Aces head coach Becky Hammon calls a play against the Atlanta Dream guard Rhyne Howard (10) dur ...

Aces coach Becky Hammon made a proclamation last week that should probably strike some fear into the rest of the WNBA as the playoffs are set to begin Sunday.

“We’re not where we want to be,” the league’s unquestioned best coach said of her team that had won 13 consecutive games at the time. “We haven’t tapped out to our potential, especially offensively. We’re probably operating at 75 percent. If we can get to 90 percent, we’ll be really dangerous.”

A week later her team extended that win streak to 16 games by making a regular season WNBA-record 22 3-pointers in the season finale against the Los Angeles Sparks on nearly 50 percent shooting.

Uh-oh.

It wasn’t necessarily that the shots were falling. That can often be fools’ gold with good shots missing and bad shots falling at times.

But the excitement for Aces fans should be about the ball movement. The Aces had 35 assists in the game on 38 made field goals and looked as fluid and cohesive as they have all season on that end of the floor.

While their absolutely remarkable turnaround from a stunning 53-point drubbing against the Minnesota Lynx that dropped them to 14-14 on Aug. 2 to winners of 16 straight to close the season to put them in position to be the second seed in the playoffs and the second choice on the odds board to win it all was largely fueled by a renewed intensity and greatly improved metrics on the defensive end. It’s a flowing offense that truly can make this team a threat to win it all.

Again.

Hammon has won a pair of titles with the Aces and the franchise’s six consecutive WNBA semifinal appearances predates her time in Las Vegas. She is in charge of the league’s most consistently successful franchise. There should have been no doubt she would have them in position to be a legitimate threat to hoist another trophy this season.

But there were plenty of naysayers predicting the end of the era over the first half of the season. The whispers grew into a loud rumble after that Lynx game, the most lopsided loss by a home team in WNBA history and one of several ugly defeats to top contenders suffered by the Aces this year.

Why did you overhaul the roster? Why did you trade away Kelsey Plum, one of the key cogs in the championship runs?

The tweaks were necessary and Hammon knew what this redesigned team was capable of, it just took some time and some experimentation to get there.

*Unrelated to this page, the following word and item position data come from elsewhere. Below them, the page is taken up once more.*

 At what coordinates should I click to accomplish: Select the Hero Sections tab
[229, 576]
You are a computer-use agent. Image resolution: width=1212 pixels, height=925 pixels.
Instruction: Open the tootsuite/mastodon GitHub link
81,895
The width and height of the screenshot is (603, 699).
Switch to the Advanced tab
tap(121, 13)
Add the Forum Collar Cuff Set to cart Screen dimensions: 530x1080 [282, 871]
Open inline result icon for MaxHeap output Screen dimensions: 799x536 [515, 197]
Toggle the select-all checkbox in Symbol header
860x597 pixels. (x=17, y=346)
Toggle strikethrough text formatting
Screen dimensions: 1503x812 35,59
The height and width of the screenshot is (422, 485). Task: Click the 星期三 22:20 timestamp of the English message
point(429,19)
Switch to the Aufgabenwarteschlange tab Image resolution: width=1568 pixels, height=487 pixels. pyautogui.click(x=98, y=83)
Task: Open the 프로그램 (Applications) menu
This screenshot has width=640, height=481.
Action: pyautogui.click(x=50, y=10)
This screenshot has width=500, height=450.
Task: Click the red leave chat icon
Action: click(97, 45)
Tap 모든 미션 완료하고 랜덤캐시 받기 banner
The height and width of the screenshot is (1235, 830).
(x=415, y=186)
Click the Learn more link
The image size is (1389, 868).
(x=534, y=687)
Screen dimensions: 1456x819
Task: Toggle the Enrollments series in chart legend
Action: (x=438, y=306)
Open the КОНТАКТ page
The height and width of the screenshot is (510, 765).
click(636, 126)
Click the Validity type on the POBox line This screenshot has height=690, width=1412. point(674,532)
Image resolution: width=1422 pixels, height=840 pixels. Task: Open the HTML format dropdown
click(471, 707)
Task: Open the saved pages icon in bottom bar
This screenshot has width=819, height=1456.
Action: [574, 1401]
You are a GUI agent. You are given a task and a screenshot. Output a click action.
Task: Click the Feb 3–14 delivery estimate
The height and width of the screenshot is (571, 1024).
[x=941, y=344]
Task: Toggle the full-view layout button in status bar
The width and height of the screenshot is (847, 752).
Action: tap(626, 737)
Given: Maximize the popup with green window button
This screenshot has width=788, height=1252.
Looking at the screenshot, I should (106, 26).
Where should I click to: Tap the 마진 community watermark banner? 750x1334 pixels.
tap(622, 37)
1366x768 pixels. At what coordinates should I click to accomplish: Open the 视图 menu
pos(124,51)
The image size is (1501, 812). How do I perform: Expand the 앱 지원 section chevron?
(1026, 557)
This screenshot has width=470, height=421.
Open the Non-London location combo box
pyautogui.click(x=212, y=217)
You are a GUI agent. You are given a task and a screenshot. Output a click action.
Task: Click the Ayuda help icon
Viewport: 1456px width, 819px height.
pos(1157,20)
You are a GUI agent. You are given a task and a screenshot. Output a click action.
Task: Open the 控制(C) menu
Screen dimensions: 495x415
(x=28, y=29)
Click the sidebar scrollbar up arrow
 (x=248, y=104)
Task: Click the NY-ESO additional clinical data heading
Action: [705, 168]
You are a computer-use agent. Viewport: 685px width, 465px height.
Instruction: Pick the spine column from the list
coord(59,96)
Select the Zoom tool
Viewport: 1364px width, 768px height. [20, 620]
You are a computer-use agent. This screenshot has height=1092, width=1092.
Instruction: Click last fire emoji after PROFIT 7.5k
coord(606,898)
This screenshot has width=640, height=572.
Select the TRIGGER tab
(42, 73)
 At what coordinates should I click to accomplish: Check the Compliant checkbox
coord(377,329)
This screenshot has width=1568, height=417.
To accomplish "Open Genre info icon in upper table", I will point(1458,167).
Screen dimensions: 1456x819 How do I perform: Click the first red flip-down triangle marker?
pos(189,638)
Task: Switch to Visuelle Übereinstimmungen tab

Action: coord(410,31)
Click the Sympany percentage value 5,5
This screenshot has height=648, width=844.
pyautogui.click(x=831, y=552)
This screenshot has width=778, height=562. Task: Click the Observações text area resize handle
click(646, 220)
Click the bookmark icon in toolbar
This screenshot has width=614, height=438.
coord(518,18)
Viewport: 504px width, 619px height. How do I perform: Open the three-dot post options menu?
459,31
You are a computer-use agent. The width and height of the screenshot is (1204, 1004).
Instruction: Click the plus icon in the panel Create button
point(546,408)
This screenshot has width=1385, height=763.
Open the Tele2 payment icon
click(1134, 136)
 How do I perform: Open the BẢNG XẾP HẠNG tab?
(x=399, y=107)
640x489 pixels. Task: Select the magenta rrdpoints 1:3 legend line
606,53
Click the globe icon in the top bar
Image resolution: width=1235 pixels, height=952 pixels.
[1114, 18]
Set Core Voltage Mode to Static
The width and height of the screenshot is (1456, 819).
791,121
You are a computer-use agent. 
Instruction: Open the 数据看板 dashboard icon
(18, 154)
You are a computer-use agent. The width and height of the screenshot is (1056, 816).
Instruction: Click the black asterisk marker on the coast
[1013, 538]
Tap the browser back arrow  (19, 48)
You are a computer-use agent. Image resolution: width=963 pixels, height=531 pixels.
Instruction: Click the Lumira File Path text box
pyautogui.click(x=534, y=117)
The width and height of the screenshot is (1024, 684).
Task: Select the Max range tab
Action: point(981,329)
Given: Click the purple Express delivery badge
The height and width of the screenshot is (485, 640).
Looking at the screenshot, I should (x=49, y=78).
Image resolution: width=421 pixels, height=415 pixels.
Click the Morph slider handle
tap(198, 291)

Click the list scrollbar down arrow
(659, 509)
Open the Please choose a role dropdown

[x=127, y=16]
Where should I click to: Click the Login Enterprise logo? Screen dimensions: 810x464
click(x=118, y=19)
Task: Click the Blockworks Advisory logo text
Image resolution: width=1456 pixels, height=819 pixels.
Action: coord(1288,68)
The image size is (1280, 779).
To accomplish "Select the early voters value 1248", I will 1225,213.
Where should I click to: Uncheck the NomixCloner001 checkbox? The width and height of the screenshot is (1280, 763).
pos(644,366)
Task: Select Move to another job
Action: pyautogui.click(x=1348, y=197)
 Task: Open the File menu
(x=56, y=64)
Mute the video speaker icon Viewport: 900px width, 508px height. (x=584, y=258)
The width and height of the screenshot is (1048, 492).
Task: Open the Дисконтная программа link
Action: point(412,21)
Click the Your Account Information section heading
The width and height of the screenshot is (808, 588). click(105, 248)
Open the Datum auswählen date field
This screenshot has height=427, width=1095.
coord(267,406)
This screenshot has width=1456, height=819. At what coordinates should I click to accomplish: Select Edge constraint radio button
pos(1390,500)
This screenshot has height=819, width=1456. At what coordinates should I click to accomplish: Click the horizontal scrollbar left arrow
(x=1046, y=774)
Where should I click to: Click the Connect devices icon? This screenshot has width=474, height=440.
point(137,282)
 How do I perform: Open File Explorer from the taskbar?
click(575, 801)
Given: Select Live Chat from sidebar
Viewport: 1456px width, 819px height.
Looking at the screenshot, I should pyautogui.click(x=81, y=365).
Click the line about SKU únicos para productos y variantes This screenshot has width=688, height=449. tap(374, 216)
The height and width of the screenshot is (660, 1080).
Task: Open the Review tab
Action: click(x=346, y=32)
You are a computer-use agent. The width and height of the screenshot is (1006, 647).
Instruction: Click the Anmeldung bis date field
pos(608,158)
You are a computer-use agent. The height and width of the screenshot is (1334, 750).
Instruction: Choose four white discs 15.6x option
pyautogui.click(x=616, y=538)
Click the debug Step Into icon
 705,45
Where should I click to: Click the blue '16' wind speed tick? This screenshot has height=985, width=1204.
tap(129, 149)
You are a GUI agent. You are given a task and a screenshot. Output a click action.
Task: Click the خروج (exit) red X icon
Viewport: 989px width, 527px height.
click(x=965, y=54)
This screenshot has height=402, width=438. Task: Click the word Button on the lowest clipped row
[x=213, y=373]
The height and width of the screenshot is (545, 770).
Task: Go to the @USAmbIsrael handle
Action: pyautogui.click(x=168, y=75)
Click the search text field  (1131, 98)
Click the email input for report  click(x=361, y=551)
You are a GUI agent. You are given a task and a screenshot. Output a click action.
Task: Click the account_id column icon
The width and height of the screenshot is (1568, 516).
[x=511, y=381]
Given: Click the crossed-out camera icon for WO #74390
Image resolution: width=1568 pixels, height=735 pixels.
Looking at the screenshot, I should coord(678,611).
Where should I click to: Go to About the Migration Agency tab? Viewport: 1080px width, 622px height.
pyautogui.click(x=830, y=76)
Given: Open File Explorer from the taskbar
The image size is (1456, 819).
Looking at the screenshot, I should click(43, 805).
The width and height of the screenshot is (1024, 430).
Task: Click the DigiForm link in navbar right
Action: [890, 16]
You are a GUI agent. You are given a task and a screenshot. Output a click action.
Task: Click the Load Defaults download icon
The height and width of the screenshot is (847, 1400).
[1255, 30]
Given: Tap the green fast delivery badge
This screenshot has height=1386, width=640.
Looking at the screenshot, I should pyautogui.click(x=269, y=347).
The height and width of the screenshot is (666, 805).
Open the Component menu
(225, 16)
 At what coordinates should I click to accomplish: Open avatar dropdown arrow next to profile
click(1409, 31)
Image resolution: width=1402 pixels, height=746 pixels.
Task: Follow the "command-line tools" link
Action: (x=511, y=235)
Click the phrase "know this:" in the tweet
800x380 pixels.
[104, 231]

Jewell Loyd moving to the bench where she could bring some firepower to the second unit. Trading for NaLyssa Smith and letting her figure out how to do some of the dirty work for A’ja Wilson, allowing her to play a more natural position and clinch yet another (likely) MVP after she had dropped to as high as 100-1 on the odds board during the season.

If Wilson is the star of the show, Smith has been the Aces’ best supporting actress. Her emergence helped make all the other moves come together.

But it took time.

“I really felt like they were this the whole time,” Hammon said of this version of the Aces after the Sparks game. “It took a little longer than I would have liked for it to develop chemistry-wise and trust-wise and ball movement-wise. But they got there. They really buckled in and started figuring out they’re better together and they’re at their best when they make the person next to them the best player on the floor. That kind of investment into each other.”

As Hammon said, now the fun part begins. The Aces are rolling and playing their best ball of the season at the right time.

Better than any other team in the league at the moment.

And they enter the postseason with the biggest threats to their title hopes on the other side of the bracket.

“It’s a special group,” Hammon said. “It’s one that had to find its way and had to find its way together.

“It’s been a heck of a journey with this group and it’s been a lot of fun. But they’re locked in right now.”

That could be bad news for the rest of the league.